Records for locating displayed items =
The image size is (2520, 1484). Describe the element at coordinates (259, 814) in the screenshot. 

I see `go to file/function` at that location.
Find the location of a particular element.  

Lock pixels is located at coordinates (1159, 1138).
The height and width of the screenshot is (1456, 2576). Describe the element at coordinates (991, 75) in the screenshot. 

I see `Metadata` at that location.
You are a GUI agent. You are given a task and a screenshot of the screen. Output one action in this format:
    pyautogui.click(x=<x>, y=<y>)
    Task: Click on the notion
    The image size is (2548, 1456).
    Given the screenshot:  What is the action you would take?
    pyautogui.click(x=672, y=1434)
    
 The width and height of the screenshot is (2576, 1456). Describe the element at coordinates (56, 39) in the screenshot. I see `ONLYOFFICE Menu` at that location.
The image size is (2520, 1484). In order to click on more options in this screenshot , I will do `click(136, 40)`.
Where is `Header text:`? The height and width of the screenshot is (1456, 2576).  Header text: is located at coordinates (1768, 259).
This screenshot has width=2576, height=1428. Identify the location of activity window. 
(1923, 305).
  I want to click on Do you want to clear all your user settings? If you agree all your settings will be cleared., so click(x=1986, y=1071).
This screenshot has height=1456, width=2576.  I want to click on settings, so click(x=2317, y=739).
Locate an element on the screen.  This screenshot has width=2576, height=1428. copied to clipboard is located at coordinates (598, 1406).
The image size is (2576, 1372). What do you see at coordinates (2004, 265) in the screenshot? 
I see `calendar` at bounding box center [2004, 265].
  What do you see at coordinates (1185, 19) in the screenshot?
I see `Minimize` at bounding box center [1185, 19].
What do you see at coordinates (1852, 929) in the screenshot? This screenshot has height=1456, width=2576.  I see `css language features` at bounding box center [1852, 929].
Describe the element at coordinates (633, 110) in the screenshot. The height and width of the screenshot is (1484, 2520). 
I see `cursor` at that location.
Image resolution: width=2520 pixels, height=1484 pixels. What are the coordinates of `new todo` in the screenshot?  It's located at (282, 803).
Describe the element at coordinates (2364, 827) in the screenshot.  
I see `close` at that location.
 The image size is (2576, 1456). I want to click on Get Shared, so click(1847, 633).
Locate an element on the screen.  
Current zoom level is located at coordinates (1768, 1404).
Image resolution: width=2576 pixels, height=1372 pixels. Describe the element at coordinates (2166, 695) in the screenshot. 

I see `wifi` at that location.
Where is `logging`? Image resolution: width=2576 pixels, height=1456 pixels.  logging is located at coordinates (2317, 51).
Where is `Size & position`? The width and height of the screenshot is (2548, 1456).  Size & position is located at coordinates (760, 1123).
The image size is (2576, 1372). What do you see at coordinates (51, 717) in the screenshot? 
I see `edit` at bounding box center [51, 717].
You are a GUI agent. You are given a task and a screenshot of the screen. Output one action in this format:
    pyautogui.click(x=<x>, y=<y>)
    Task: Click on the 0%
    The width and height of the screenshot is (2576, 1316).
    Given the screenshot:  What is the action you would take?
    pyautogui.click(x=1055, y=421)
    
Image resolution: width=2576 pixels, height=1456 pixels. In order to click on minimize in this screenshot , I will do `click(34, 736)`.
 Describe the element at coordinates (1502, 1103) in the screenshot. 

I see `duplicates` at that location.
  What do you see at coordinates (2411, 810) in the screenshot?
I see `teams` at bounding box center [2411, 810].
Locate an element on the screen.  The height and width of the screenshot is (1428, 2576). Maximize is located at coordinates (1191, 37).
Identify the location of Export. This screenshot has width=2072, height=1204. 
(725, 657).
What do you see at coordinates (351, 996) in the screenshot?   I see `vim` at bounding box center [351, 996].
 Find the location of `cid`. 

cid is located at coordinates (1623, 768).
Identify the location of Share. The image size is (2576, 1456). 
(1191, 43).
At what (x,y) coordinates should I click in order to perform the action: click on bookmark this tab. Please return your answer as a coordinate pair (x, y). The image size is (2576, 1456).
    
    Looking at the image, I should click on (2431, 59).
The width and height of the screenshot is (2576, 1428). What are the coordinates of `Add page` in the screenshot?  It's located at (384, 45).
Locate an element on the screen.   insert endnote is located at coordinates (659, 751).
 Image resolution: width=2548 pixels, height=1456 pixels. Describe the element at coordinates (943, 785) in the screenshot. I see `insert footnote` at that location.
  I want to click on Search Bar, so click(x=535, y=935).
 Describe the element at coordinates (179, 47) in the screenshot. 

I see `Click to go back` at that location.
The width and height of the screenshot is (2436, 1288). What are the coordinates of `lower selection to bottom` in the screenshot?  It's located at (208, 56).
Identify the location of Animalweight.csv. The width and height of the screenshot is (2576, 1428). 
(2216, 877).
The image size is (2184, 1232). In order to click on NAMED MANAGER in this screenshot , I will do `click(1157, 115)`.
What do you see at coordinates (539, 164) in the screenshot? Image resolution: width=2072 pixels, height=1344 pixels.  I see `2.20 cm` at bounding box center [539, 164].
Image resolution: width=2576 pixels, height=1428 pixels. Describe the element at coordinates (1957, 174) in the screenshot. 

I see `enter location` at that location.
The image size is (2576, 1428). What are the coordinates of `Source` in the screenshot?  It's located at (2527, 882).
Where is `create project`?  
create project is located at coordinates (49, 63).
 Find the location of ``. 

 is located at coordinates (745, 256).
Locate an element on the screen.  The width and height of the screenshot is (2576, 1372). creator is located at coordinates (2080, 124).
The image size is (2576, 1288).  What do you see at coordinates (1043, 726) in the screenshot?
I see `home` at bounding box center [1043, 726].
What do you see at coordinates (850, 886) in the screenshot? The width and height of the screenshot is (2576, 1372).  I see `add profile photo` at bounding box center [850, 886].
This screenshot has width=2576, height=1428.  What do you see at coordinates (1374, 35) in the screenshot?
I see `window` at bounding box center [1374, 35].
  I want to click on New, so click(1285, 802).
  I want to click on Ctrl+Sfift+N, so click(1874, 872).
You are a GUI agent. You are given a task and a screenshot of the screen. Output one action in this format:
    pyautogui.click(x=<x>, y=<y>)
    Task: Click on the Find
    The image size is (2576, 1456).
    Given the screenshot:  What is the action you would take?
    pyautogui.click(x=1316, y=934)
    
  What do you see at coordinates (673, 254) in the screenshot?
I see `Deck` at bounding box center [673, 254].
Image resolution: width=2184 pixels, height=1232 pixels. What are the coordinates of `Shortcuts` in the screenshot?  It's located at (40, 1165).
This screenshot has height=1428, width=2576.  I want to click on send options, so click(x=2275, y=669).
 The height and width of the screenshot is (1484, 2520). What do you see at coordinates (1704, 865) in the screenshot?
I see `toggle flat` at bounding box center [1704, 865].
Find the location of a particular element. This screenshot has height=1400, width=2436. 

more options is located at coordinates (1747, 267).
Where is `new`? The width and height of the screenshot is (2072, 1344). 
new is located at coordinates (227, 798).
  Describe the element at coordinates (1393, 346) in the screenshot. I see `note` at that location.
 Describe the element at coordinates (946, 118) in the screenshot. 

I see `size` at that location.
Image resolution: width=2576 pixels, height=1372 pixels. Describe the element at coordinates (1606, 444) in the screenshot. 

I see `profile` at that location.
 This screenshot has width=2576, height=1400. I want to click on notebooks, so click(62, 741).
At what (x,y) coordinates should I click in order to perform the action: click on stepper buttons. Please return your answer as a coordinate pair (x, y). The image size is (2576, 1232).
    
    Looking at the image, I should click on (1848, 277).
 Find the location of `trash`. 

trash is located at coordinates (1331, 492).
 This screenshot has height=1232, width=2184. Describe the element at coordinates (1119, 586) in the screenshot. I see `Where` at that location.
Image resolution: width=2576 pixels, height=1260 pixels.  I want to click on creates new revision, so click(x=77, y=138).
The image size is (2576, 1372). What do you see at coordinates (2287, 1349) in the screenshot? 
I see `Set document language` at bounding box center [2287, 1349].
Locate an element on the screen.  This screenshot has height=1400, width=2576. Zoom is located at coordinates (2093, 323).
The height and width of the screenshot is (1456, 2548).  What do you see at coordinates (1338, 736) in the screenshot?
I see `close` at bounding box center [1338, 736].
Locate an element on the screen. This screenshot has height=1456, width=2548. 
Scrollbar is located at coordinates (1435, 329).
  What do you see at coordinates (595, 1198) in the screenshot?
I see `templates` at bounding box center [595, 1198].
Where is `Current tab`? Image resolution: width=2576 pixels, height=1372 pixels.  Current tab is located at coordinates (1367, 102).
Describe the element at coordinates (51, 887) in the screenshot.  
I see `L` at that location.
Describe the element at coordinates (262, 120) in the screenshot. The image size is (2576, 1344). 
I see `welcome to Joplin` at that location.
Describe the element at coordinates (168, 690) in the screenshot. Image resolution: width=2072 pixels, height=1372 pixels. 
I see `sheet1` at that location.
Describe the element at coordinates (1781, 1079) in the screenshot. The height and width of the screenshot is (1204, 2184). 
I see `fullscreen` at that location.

Problem details = Can you copy the entries verbatim, starting with the line that contains "What do you see at coordinates (1852, 929)" and going on through the line that contains "The image size is (2576, 1456). I"?

Complete output =
What do you see at coordinates (1852, 929) in the screenshot? This screenshot has height=1456, width=2576.  I see `css language features` at bounding box center [1852, 929].
Describe the element at coordinates (633, 110) in the screenshot. The height and width of the screenshot is (1484, 2520). 
I see `cursor` at that location.
Image resolution: width=2520 pixels, height=1484 pixels. What are the coordinates of `new todo` in the screenshot?  It's located at (282, 803).
Describe the element at coordinates (2364, 827) in the screenshot.  
I see `close` at that location.
 The image size is (2576, 1456). I want to click on Get Shared, so click(1847, 633).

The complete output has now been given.